Portugal’s 2026 Budget Opens: Minor Tax Breaks, Big Political Stakes

The corridors of São Bento are expected to be unusually tense today. As MPs gather to open the first round of discussion on the 2026 State Budget, the end-result—approval in principle—looks locked in. Yet the road to that vote is likely to expose deep ideological rifts over tax cuts, public debt and the future size of the Portuguese State.
Why this morning’s session is more than a formality
Under Portugal’s rules, a budget only needs to clear today’s vote “in general” before entering a marathon line-by-line negotiation. That distinction usually drains suspense from the opening debate. Not this year. Because the PSD–CDS minority coalition requires outside support to govern, every procedural step becomes a test of its staying power. Lisbon insiders note that an “exigent” abstention by the Socialist Party gives Prime Minister Luís Montenegro breathing room—for now—while reminding him that the larger opposition bench can derail the document later if key concessions are ignored.

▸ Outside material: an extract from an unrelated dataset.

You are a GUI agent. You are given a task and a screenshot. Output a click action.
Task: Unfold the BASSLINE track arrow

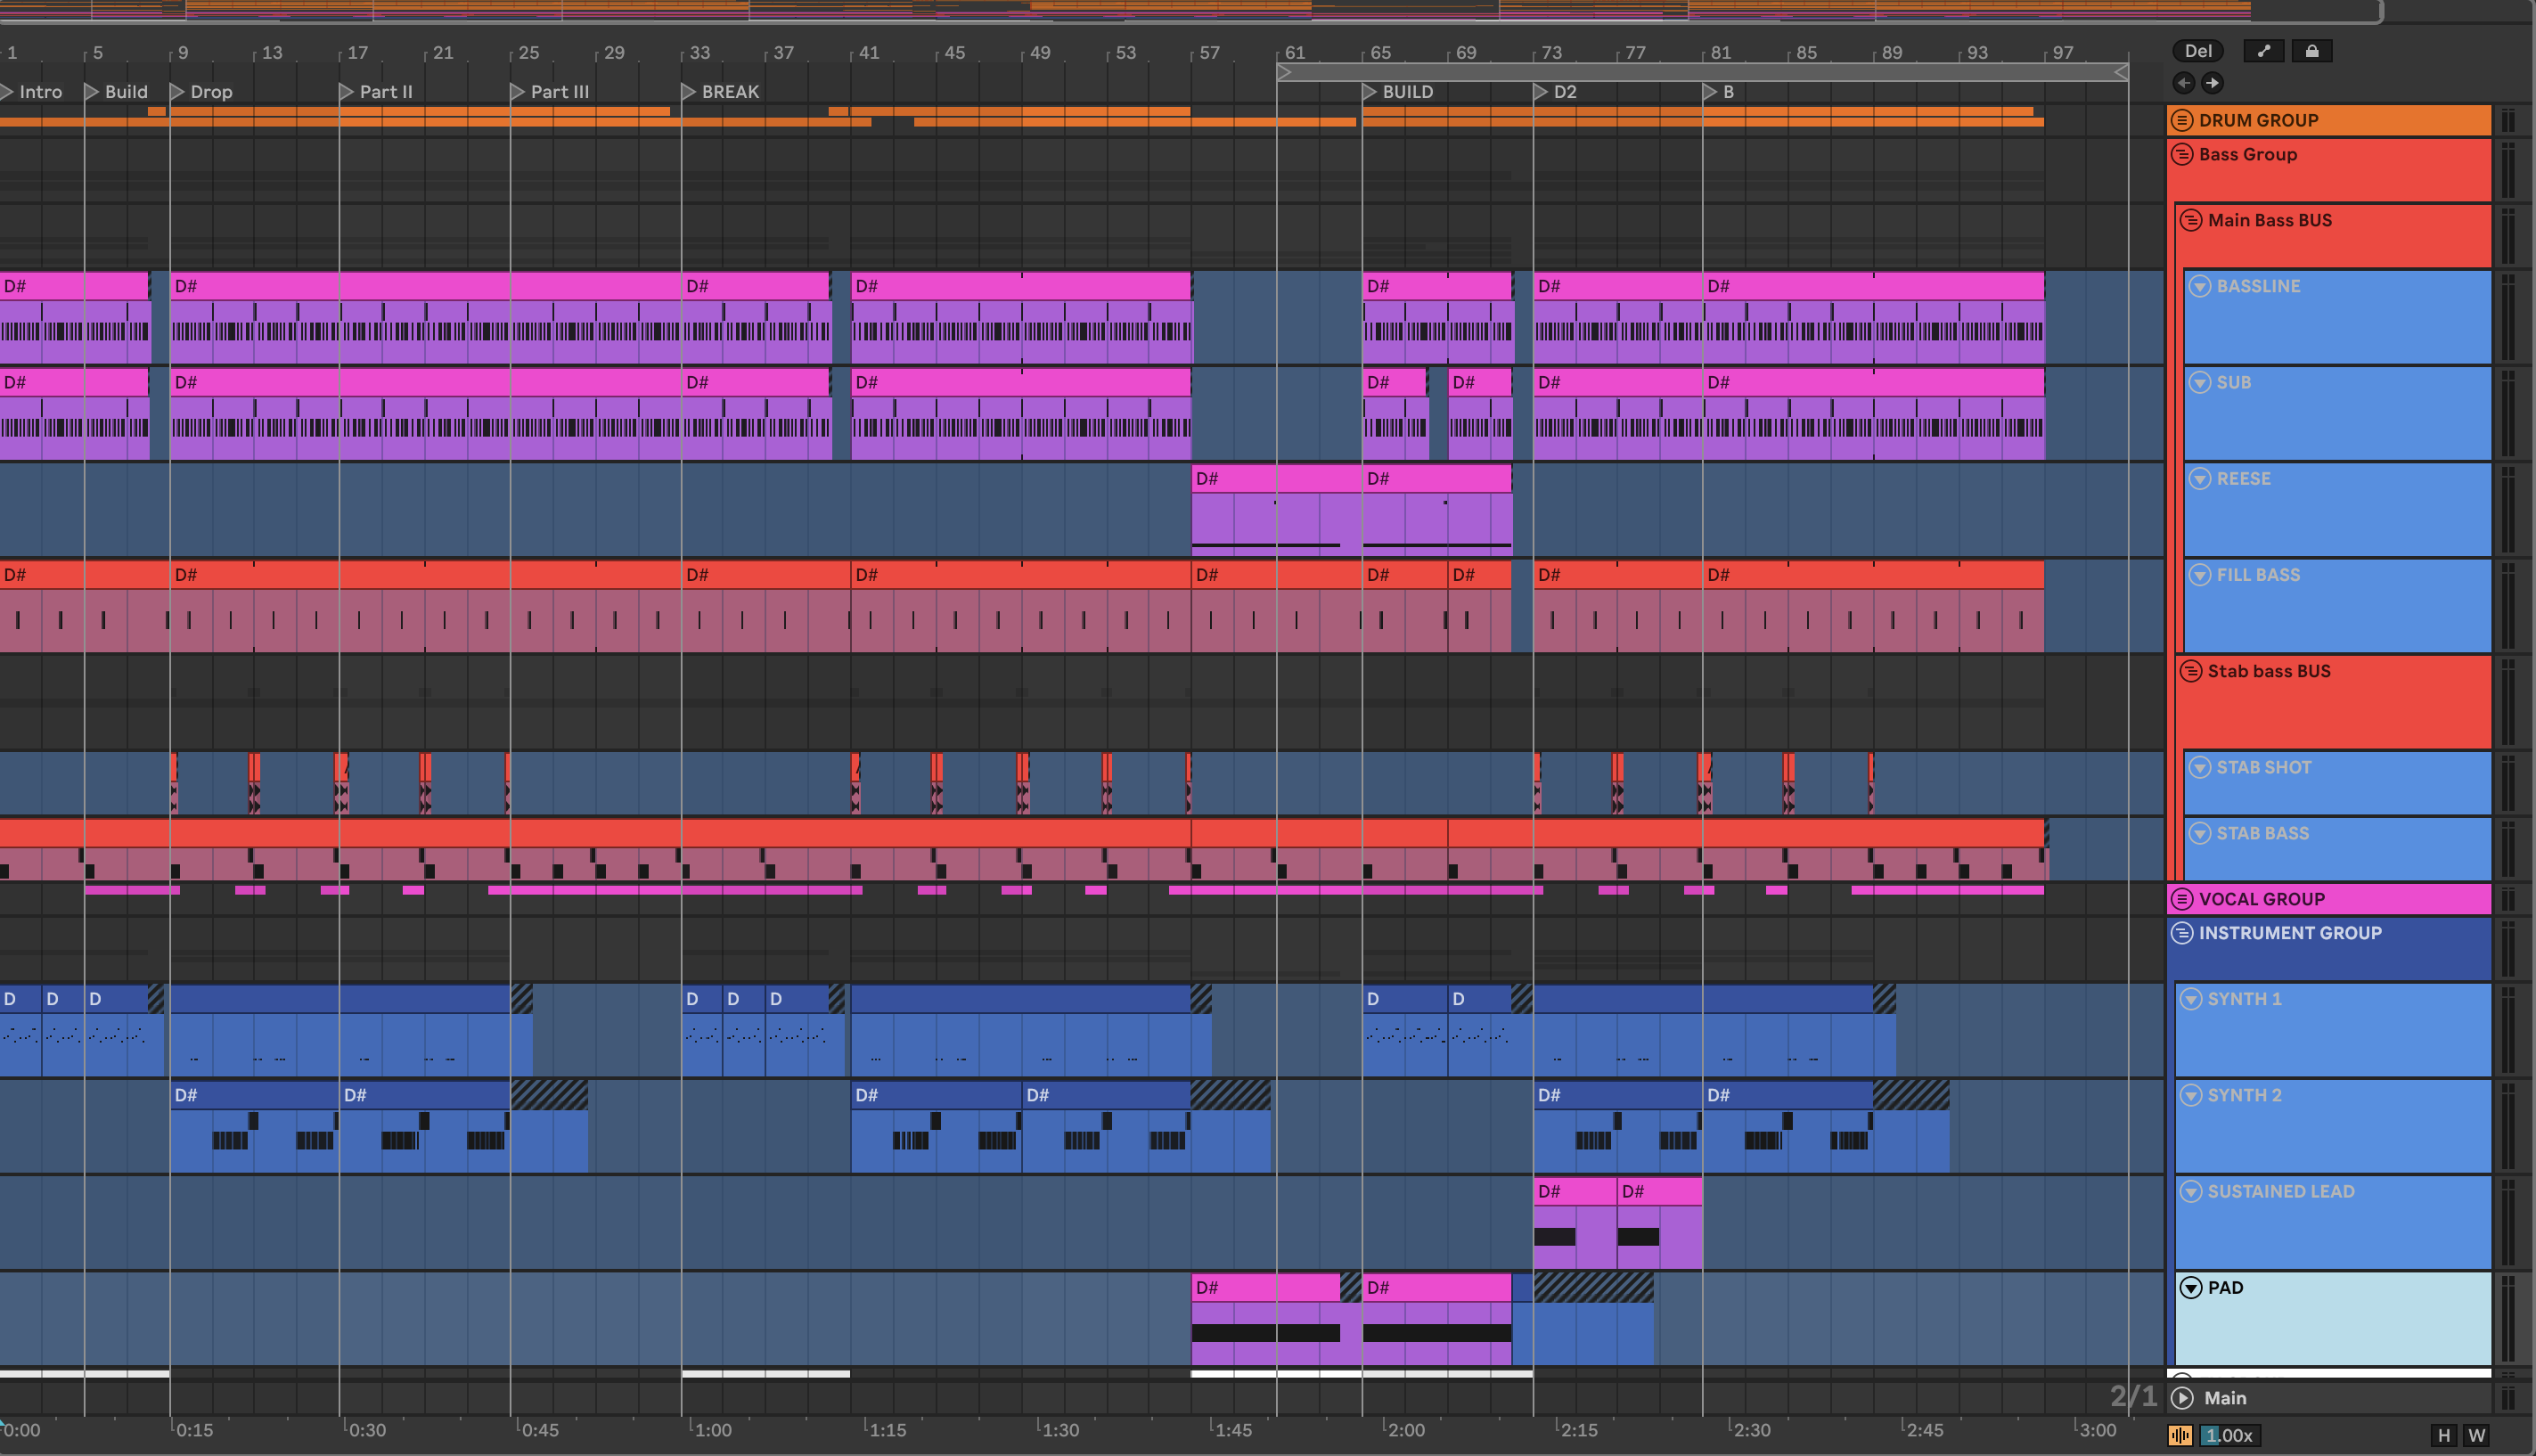[x=2200, y=286]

The headline figures the Government wants you to remember
Finance Minister Joaquim Miranda Sarmento’s pitch is built around continued budget surpluses and lower debt. The plan foresees a 0.3% of GDP surplus in 2025, easing to 0.1% in 2026, and a public-debt ratio slipping to 87.8% of GDP. For households, the most eye-catching pledge is a modest IRS rate cut: brackets from the second to the fifth step will each drop 0.3 pp, and all thresholds rise by roughly 3.5%. Companies are offered a 1 pp reduction in the headline IRC rate to 19%, the first leg of a three-year glide path toward 17%.
Opposition lines of attack
On the right, Iniciativa Liberal brands the document “timid” and says it could have been written by the Socialists themselves because it still leans on rising tax revenue rather than structural reform. Chega’s André Ventura denounces what he calls a policy of “fiscal asphyxiation” that keeps fuel duties and a large public sector intact. Meanwhile, the left flank—PCP, Bloco de Esquerda and Livre—argues the coalition is under-investing in public services while offering gifts to business. Each camp promises dozens of amendments when the bill enters committee next week.
What changes for your wallet in 2026
Beyond rate tweaks, the Government proposes a fresh IRS exemption for productivity bonuses up to 6% of annual base pay, provided wages also rise. Landlords would see their flat 25% levy on rents under €2,300 fall to 10%, a move designed to coax homes back onto the long-term market. Small and medium-sized enterprises gain a special 15% IRC tier on the first €50,000 of taxable profit, while plug-in hybrid cars emitting under 80 g CO₂ gain friendlier autonomous-tax brackets. On the consumption side, IVA on non-luxury housing construction drops to 6% under the “Construir Portugal” plan.
Spending promises: health and schools under the microscope
Health absorbs more than €17 B in the draft, including €249 M to ease pressure on urgent-care units and €245 M to expand palliative and long-term networks. Education funding rises 6%, or €621 M, with an earmarked envelope to finally quantify pupils left without classes—a statistic that has haunted successive ministers. Critics reply that inflation will chew through much of the increase and warn of new budgetary “captive” funds that could limit real-world impact.
Brussels’ shadow looms large
Although the document remains within the EU’s 3% deficit cap, Portugal must now respect a tougher yardstick: net expenditure growth agreed under the bloc’s revamped fiscal pact. Government economists insist Lisbon is compliant once defense-investment flexibility is factored in. More skeptical voices—from the fiscal watchdog to Fitch Ratings—see optimistic revenue assumptions built on one-off items. Their baseline calls for a deficit nearer 0.7% of GDP in 2026.
Key dates on the parliamentary calendar
The budget moves to the Finance Committee the moment today’s plenary ends. Ministers face back-to-back hearings until 7 November, the deadline for amendment filings. The decisive floor vote is pencilled in for 27 November. Should the Socialists harden their stance before then, the coalition will need the smaller PAN or JPP to avoid defeat—an arithmetic that keeps deal-making fluid.
What to watch between now and final approval
Portugal’s economic backdrop remains relatively benign: GDP is expected to grow 2.3% next year, tourism is holding up, and the labour market is near record employment. Yet higher ECB rates and slowing euro-area demand could trim tax receipts. If revenue undershoots, critics may claim the promised surplus was always political theatre. Conversely, another year of black-ink accounts would strengthen Lisbon’s hand when negotiating EU recovery-fund milestones and could even speed up the next round of IRS cuts. Either way, the debate beginning today sets the fiscal tone for 2026 and will signal whether minority rule can survive a full term.